The Hungarian National Gallery (MNG) is the largest public collection documenting and presenting the changes and developments in the fine arts in Hungary. Its collections cover the entire history of art in Hungary, from the 11th century to the present. Its establishment fits a process specific to Hungarian museology, in the course of which from 1870 specialized museums were detached from the Hungarian National Museum, founded in 1802.
In is through this decentralization process that collections of fine art objects made it into the Museum of Fine Arts. The acquisition of works made the division the Hungarian and the international materials urgent. As a result, the New Hungarian Gallery of the Museum of Fine Arts displays its holdings starting from the Nagybánya group in a separate building, but within the framework of the same institution.
The collection of the Municipal Gallery was taken over by the state in 1953, which meant its merging with the Museum of Fine Arts. The optimal presentation of the expanding Hungarian materials became less feasible. The idea of an entirely separate art museum featuring Hungarian art came up in cultural politics after 1956, which led to the birth of the Hungarian National Gallery (MNG) in 1957. The basis of its collections were the Hungarian materials from the collections of the Museum of Fine Arts in Budapest. The MNG operated first in the Curia building at Kossuth Square in 1957.

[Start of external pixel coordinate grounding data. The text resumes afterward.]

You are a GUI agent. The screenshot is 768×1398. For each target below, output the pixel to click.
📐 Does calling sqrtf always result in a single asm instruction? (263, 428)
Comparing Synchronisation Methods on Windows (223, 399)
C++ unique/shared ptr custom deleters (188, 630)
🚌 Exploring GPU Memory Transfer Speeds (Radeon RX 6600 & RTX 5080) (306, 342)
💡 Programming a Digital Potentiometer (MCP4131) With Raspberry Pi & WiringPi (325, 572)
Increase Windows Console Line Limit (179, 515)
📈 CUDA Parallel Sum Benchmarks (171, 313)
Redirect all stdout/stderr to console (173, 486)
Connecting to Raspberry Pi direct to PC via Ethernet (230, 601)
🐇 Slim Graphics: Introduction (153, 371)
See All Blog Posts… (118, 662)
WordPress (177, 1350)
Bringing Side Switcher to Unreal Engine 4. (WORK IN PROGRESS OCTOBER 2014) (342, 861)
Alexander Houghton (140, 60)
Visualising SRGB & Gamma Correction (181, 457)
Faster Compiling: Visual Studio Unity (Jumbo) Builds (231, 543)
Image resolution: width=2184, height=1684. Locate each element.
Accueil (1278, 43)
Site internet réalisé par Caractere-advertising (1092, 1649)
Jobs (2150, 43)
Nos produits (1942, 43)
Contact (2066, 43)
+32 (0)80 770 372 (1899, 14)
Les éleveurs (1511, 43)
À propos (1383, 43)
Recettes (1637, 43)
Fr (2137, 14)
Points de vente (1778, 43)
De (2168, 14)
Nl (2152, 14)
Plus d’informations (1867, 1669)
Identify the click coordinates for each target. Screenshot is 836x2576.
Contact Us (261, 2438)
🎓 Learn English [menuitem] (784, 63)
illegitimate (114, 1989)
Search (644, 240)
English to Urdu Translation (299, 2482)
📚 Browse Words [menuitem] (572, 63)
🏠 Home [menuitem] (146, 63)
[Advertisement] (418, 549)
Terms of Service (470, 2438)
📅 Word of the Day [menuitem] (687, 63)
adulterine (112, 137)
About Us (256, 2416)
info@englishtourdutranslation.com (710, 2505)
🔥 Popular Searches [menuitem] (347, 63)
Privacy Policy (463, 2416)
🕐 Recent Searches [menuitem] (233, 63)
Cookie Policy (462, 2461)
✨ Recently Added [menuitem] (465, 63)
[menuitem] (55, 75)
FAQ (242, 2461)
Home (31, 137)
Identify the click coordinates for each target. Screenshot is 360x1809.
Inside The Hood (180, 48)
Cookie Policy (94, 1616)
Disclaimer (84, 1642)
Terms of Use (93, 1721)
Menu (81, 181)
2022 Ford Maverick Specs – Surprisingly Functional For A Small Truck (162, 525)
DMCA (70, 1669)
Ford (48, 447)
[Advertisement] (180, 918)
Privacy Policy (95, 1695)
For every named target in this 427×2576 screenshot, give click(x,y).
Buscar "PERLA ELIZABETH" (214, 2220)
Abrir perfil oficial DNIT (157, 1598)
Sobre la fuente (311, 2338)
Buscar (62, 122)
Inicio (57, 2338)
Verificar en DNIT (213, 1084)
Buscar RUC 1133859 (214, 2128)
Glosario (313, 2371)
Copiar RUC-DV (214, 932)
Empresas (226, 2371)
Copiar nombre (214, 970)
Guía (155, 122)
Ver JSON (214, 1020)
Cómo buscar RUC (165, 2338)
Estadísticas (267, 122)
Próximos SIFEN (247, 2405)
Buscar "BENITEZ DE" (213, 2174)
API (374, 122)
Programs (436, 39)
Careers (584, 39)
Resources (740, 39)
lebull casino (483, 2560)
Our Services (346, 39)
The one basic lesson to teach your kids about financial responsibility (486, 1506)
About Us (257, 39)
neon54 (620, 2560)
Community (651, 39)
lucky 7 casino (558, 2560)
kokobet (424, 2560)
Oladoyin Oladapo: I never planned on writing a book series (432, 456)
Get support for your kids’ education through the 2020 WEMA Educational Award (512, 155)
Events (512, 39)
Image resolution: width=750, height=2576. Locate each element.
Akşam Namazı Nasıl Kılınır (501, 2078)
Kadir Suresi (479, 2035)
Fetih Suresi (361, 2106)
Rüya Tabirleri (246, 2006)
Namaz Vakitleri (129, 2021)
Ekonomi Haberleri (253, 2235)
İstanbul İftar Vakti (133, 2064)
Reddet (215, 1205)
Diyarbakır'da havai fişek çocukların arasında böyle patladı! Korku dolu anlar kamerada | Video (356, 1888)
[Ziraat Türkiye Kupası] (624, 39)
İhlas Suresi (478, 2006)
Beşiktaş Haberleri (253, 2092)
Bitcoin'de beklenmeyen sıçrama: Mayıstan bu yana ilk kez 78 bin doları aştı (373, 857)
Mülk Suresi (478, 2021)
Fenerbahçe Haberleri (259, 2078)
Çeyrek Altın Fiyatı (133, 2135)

The next turning point of the history of the museum was when it moved to the renovated B, C, and D buildings of the Buda Castle. The first exhibition opened there in 1975. That was also the time of the founding the predecessor of the Contemporary Collection, under the name Modern Hungarian Department. In 2005 the A building also joined MNG, where large scale temporary exhibitions take place. In 2012 the MNG reintegrated into the institutional framework of the Museum of Fine Arts. Its collections amount to 110,000 artworks today.